YOUR OBJECTIVE:
Find the line that contains "Where should I"; then retype it and each line after it, exactly, through the final line of the data below.

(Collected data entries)
*** Begin section ***
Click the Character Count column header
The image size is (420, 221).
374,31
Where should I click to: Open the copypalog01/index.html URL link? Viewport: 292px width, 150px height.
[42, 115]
*** End section ***
ANSWER BOX:
Where should I click to: Open the copypalog01/index.html URL link? Viewport: 292px width, 150px height.
[42, 115]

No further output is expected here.